## DIRECTIONS:
In the entries below, spot each line with the word "menu" and copy it.
---- DATA SHOWN
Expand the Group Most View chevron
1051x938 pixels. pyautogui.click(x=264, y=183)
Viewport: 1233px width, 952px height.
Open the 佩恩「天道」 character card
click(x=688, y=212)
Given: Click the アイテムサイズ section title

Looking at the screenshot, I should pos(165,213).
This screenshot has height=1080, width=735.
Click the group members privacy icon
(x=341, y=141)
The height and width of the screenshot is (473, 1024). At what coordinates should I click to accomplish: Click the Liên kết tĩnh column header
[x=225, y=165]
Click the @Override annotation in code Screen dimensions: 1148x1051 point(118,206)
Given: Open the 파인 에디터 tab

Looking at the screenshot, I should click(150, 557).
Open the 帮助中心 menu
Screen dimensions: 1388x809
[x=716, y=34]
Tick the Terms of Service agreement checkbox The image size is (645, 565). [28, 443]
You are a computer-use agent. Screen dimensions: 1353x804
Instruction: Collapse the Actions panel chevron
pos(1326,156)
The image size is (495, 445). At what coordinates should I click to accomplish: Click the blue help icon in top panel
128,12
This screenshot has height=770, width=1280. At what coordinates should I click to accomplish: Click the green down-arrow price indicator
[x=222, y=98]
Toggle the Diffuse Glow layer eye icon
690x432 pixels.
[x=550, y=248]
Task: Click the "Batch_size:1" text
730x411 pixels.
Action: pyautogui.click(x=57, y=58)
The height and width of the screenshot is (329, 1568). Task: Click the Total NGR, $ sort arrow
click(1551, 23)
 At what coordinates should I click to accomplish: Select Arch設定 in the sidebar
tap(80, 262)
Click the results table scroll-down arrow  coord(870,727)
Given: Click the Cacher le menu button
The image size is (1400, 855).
--------
## ANSWER BOX:
Open the 帮助中心 menu
Given: Click the Cacher le menu button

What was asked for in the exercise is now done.